No caso concreto (que gerou o tema 1273), os contribuintes questionaram a majoração da alíquota de ICMS incidente sobre energia elétrica e serviços de telecomunicação, sob o fundamento de violação ao princípio da essencialidade.

Contudo, foi identificada divergência entre os julgados das turmas do STJ, de modo que (i) a 1ª Turma entendia que a relação tributária é de trato sucessivo, renovando-se a cada período, logo, não haveria decadência para a impetração do MS, enquanto (ii) a 2ª Turma, sustentava que a obrigação não se renova indefinidamente, pois o fato gerador remonta ao momento da edição da norma.

Assim, definiu-se pela necessidade de submissão da matéria ao julgamento sob a sistemática dos recursos repetitivos, no STJ.

Trata-se, basicamente, de movimento realizado pelo STJ, de modo a unificar o entendimento, afastando as divergências existentes, obrigando os magistrados de instâncias inferiores a aplicar o entendimento firmado.

Posto isso, em 10/09/2025, o Superior Tribunal de Justiça fixou o entendimento favorável aos contribuintes, afastando as alegações do Fisco.

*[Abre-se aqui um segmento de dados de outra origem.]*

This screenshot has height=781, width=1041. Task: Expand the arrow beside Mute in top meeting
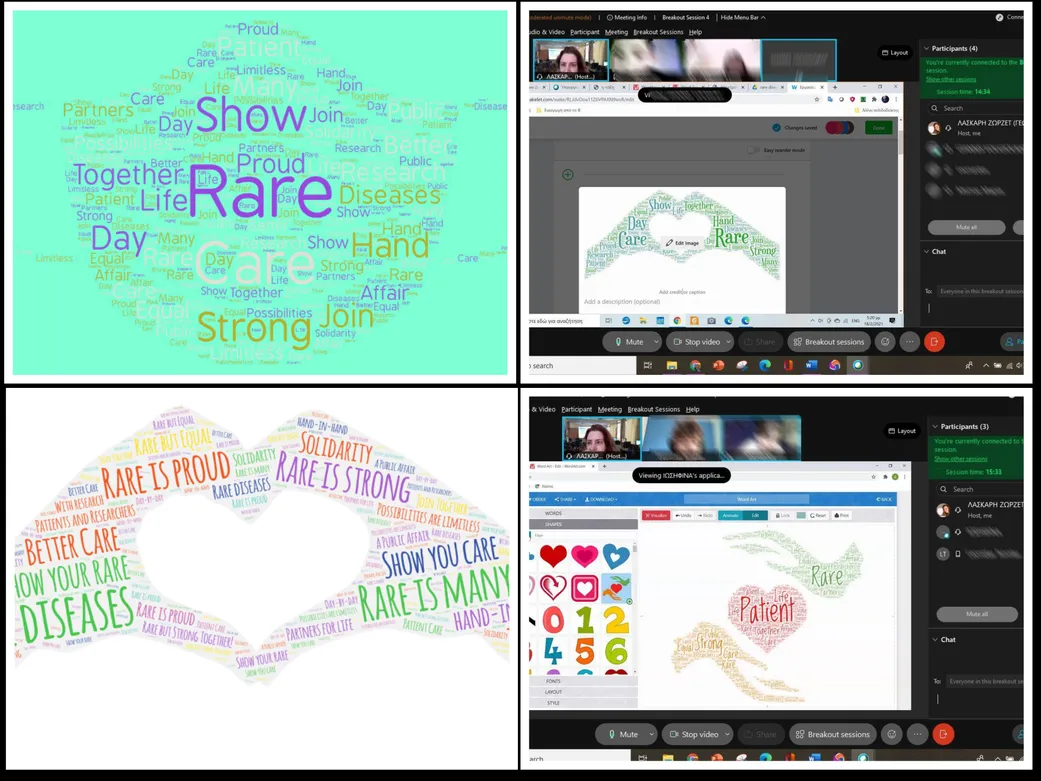tap(656, 342)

Em voto proferido pelo Relator, foi indicada ausência de razão e/ou razoabilidade na solução proposta pelo Fisco, posto que o fato gerador se renova periodicamente, o que atrai caráter sucessivo à obrigação tributária, justificando a manutenção do modelo atualmente adotado.

A decisão ainda não foi publicada, contudo, não há perspectiva de qualquer alteração do entendimento, bem como não há prejuízo ao contribuinte, posto que somente se mantém aquilo que já é adotado usualmente.